The Federal Rules of Civil Procedure provide for “extremely liberal” pleading standards. Vila v. Inter-Am. Inv., Corp., 570 F.3d 274, 291 (D.C.Cir.2009). Under Rule 8(a)(2), a complaint need only contain “ ‘a short and plain statement of the claim’ ” giving “ ‘the defendant fair notice of what the ... claim is and the grounds upon which it rests’ ” and “ ‘showing that the pleader is entitled to relief.’ ” Bell Atl. Corp. v. Twombly, 550 U.S. 544, 555, 127 S.Ct. 1955, 167 L.Ed.2d 929 (2007) (quoting Conley v. Gibson, 355 U.S. 41, 47, 78 S.Ct. 99, 2 L.Ed.2d 80 (1957)). “[D]e-tailed factual allegations” are likewise unnecessary under Rule 12(b)(6), id., which authorizes dismissing a complaint for failure to state a claim upon which relief can be granted. Fed.R.Civ.P. 12(b)(6). To survive a Rule 12(b)(6) motion, “ ‘a complaint must contain sufficient factual matter, accepted as true, to state a claim to relief that is plausible on its face.’ ” Ivey v. Fenty, 789 F.Supp.2d 65, 67-68 (D.D.C. 2011) (quoting Ashcroft v. Iqbal, 556 U.S. 662, 129 S.Ct. 1937, 1949, 173 L.Ed.2d 868 (2009)) (citation omitted). Facially plausible claims permit “the reasonable inference that the defendant is liable for the misconduct alleged.” Iqbal, 129 S.Ct. at 1949. “Th[is] plausibility standard ... asks for more than a sheer possibility that a defendant has acted unlawfully.” Id.
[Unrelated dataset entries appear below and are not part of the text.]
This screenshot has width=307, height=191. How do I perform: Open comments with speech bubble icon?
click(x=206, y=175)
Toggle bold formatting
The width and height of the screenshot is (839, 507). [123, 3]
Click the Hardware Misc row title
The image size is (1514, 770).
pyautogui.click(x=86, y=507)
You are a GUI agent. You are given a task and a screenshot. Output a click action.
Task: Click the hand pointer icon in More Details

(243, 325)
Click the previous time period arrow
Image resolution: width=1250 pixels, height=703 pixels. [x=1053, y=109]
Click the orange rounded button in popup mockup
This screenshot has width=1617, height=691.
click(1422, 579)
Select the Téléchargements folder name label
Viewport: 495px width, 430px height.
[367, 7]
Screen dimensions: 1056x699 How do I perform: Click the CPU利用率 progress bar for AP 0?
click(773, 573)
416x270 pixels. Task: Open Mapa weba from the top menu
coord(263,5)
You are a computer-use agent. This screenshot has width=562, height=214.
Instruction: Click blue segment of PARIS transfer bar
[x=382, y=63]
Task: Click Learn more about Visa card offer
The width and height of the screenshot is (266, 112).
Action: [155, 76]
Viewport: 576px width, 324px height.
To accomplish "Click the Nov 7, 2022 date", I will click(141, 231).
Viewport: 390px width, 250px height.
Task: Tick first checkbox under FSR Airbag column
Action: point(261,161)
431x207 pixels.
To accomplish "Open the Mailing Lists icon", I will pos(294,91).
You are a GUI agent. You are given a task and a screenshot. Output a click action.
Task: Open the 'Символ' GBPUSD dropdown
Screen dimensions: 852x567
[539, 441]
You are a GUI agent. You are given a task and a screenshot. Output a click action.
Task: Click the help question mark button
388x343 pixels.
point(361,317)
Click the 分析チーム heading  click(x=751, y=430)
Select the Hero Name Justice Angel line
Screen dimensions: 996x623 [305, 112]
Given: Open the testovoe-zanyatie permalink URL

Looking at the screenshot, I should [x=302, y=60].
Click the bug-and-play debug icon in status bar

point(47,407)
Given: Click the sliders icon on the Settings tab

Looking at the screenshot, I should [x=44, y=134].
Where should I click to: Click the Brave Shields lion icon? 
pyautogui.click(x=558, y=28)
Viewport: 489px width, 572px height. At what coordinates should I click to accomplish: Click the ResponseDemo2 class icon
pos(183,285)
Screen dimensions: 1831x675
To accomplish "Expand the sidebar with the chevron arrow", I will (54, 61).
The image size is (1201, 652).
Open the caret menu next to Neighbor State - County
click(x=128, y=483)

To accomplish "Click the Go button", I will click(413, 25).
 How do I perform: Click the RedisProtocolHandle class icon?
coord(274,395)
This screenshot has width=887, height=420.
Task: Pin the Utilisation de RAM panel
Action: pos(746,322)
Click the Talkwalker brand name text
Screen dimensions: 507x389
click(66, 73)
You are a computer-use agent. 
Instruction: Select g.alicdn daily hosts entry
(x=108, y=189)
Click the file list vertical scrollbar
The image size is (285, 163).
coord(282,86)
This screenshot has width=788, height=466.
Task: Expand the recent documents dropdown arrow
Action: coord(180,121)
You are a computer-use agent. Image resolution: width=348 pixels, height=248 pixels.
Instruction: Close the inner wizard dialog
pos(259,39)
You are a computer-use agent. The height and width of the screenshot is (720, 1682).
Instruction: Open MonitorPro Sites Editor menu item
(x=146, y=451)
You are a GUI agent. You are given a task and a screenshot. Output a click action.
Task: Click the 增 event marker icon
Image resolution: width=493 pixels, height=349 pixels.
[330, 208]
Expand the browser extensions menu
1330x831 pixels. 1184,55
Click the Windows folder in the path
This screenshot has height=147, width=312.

In considering a Rule 12(b)(6) motion to dismiss, a court “assume[s] all the allegations in the complaint are true (even if doubtful in fact)” and “must give the plaintiff[s] the benefit of all reasonable inferences derived from the facts alleged.” Aktieselskabet AF 21. November 2001 v. Fame Jeans Inc., 525 F.3d 8, 17 (D.C.Cir. 2008) (internal quotation marks and citation omitted); accord Simba v. Fenty, 754 F.Supp.2d 19, 22 (D.D.C.2010). However, “ ‘the court need not accept [unsupported] inferences^] ... [nor must it] accept legal conclusions cast in the form of factual allegations.’ ” Vila, 570 F.3d at 291 (quoting Kowal v.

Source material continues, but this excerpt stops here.